## WHAT THE TASK ASKS:
What you give back should be exactly the lines from the one with "Given: Open the Hardware menu" through the end of the data, without the pictures.

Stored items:
-*-*-

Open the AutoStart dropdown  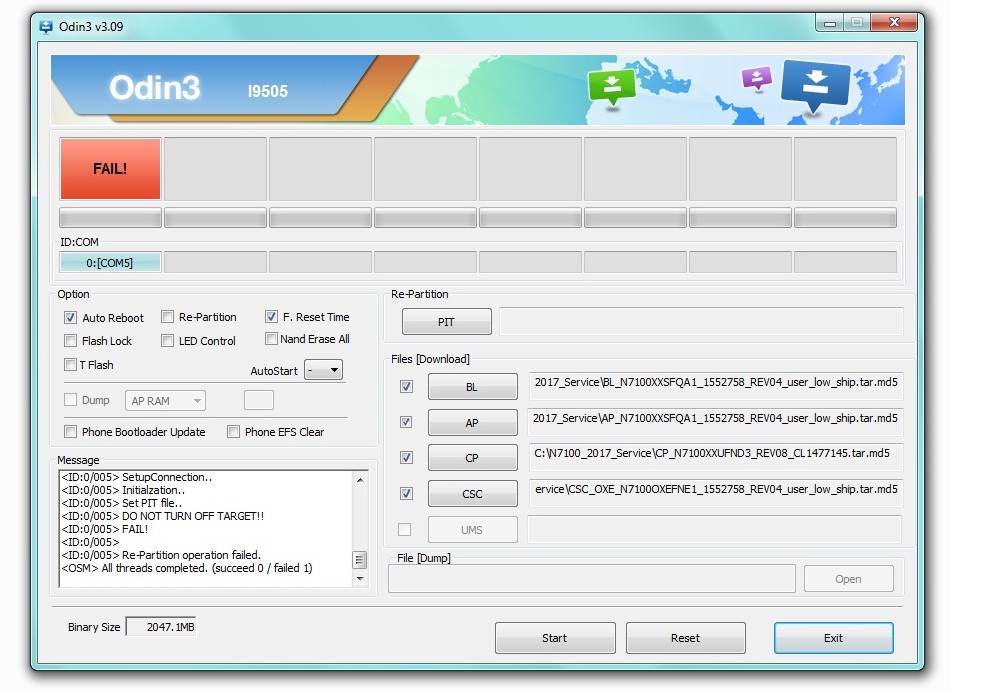pos(323,370)
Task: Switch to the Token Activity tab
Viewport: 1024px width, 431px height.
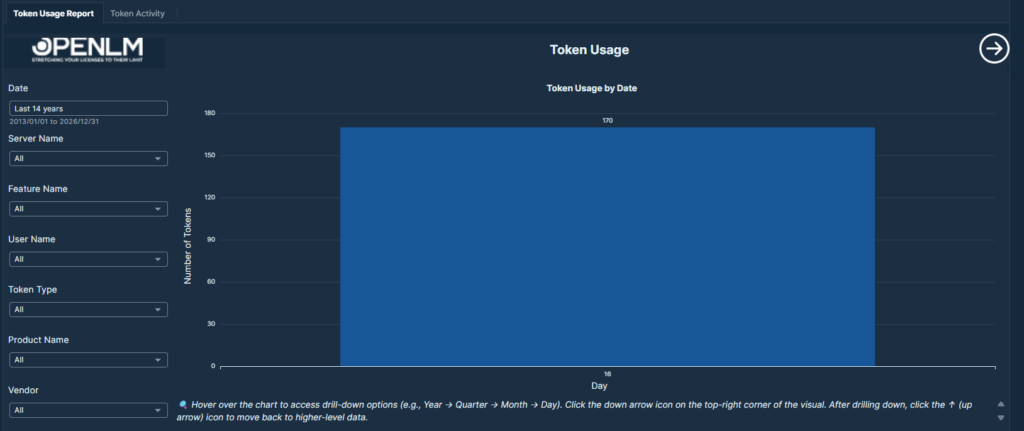Action: click(x=137, y=13)
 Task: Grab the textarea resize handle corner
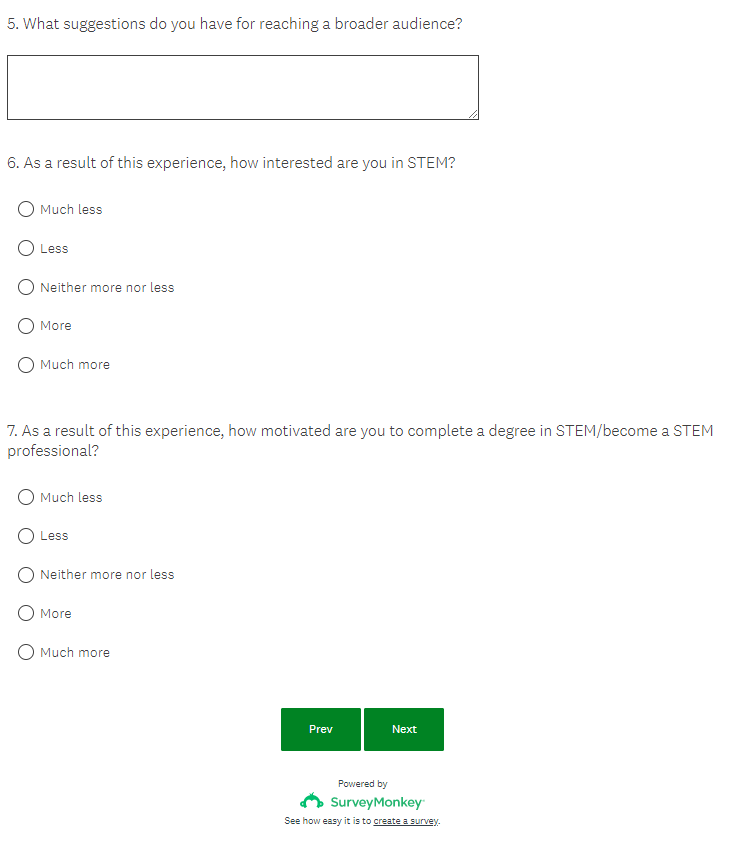[473, 114]
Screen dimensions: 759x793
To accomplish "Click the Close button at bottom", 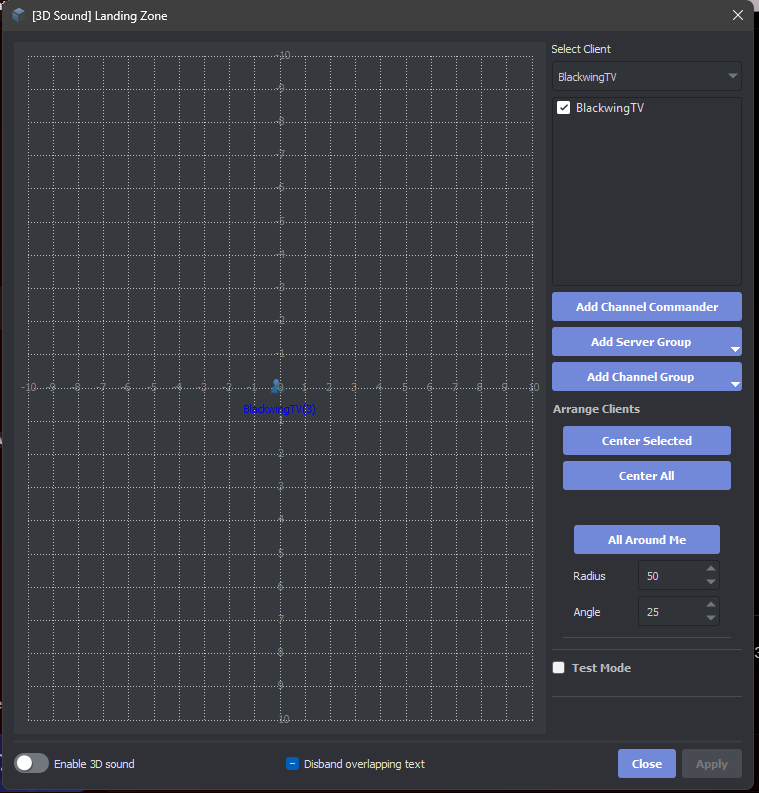I will (646, 764).
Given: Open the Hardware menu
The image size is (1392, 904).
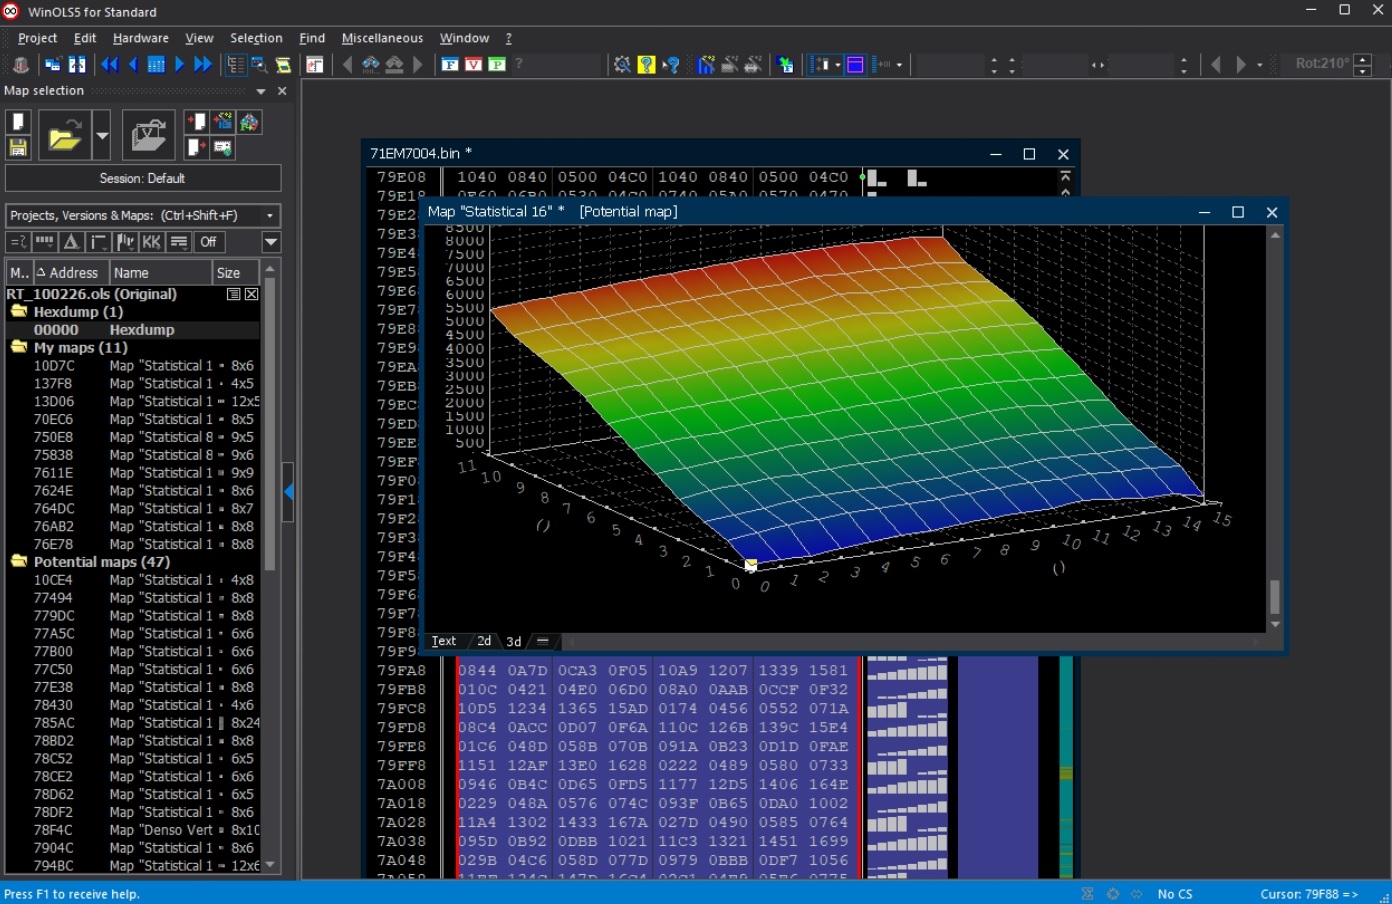Looking at the screenshot, I should coord(140,38).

-*-*-

## RESPONSE BELOW:
Given: Open the Hardware menu
The image size is (1392, 904).
Looking at the screenshot, I should coord(140,38).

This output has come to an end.